Make an exact copy of the listing underneath, skipping each picture.

============================================================

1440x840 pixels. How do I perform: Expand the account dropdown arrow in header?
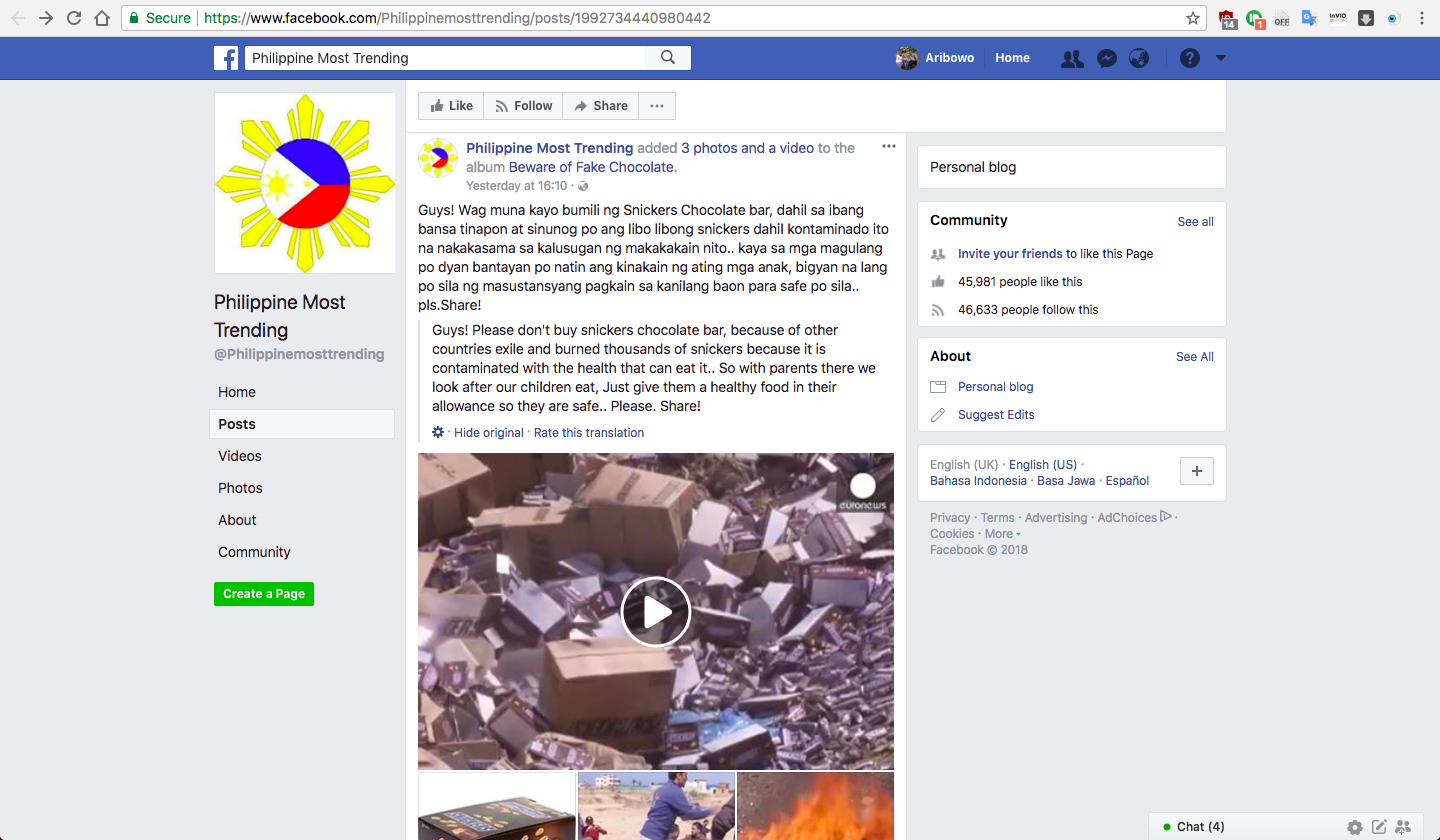point(1220,58)
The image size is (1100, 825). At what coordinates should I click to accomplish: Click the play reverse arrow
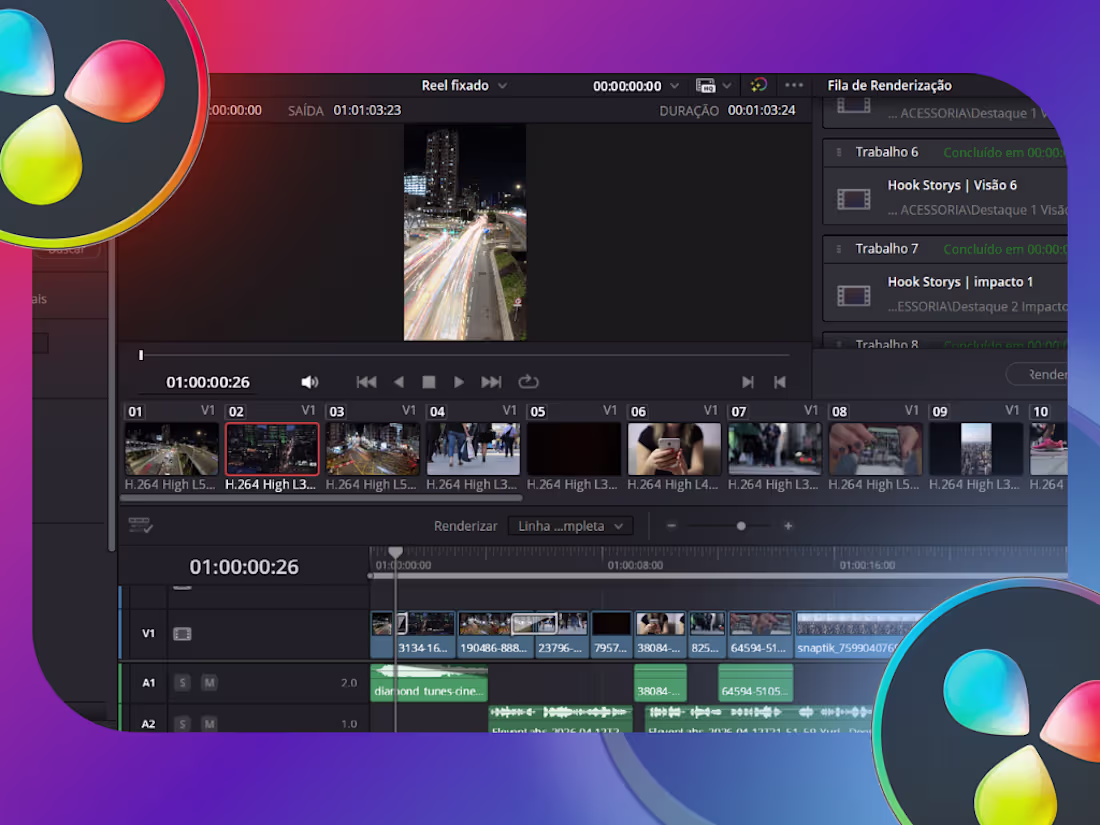pyautogui.click(x=398, y=382)
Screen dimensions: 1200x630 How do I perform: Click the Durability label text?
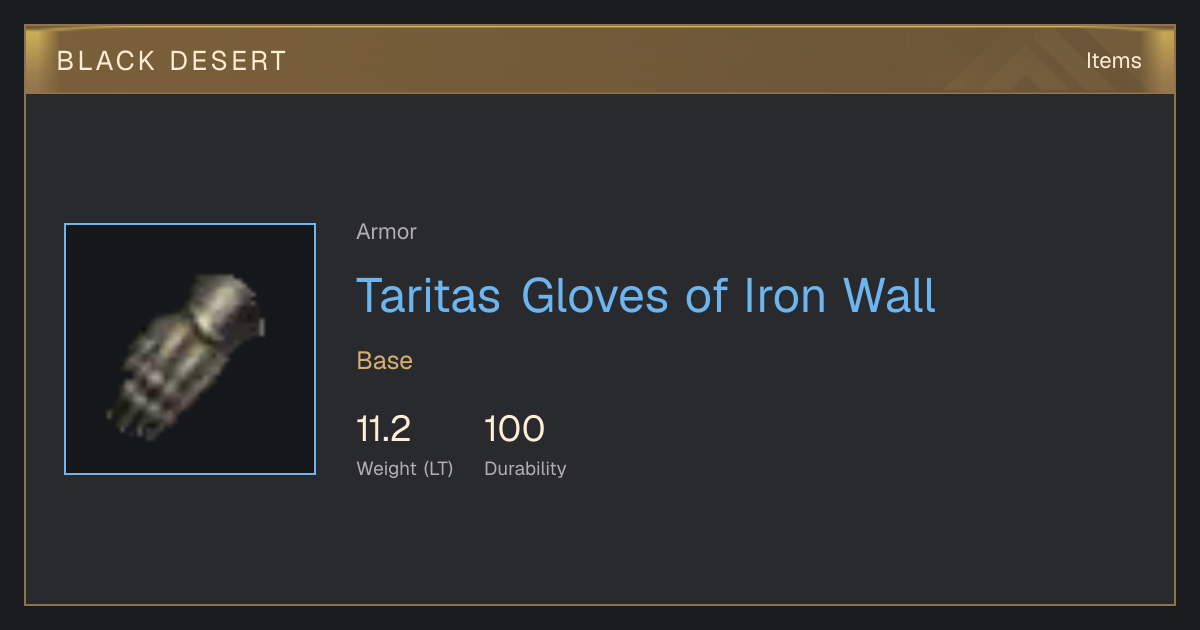coord(525,469)
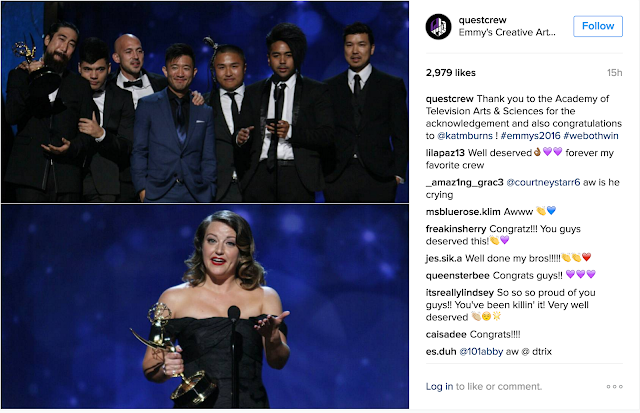Screen dimensions: 640x413
Task: Open lilapaz13 commenter profile
Action: [x=445, y=153]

============================================================

_Solution for this exercise_.
1440x840 pixels. How do I perform: Expand the account dropdown arrow in header?
point(1220,58)
The image size is (1100, 825). At what coordinates should I click to accomplish: Click the play reverse arrow
pyautogui.click(x=398, y=382)
Screen dimensions: 1200x630 How do I perform: Click the Durability label text?
coord(525,469)
Screen dimensions: 640x413
Task: Open lilapaz13 commenter profile
Action: [x=445, y=153]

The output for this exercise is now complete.